**Your objective**: Beginning at the line that contains "Conception de site web (87, 2501)", write out every line down to the end of the records, with both ends kept and nothing added.

[Records from a data collection]
---

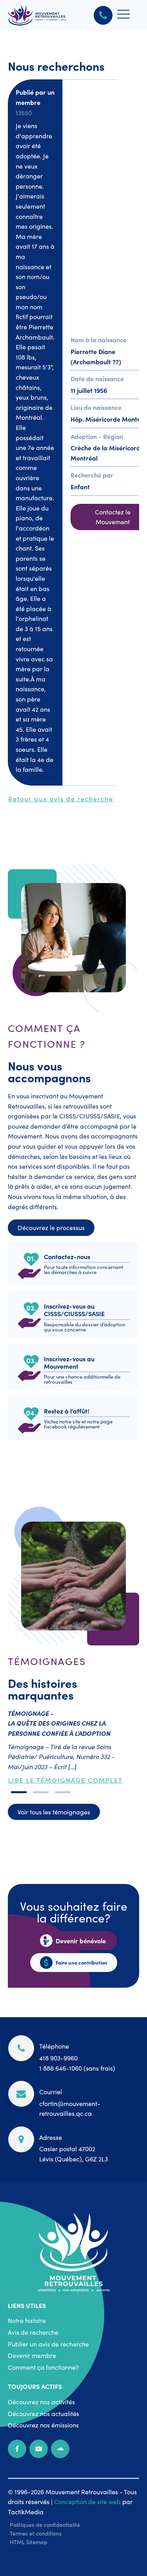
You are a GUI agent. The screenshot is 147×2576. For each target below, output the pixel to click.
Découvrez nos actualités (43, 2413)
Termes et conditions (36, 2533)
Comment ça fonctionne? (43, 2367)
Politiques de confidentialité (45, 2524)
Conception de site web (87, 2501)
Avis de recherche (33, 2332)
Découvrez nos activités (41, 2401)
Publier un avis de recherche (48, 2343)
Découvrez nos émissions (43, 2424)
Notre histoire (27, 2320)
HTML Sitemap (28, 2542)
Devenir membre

---

**Response below**:
Conception de site web (87, 2501)
Avis de recherche (33, 2332)
Découvrez nos activités (41, 2401)
Publier un avis de recherche (48, 2343)
Découvrez nos émissions (43, 2424)
Notre histoire (27, 2320)
HTML Sitemap (28, 2542)
Devenir membre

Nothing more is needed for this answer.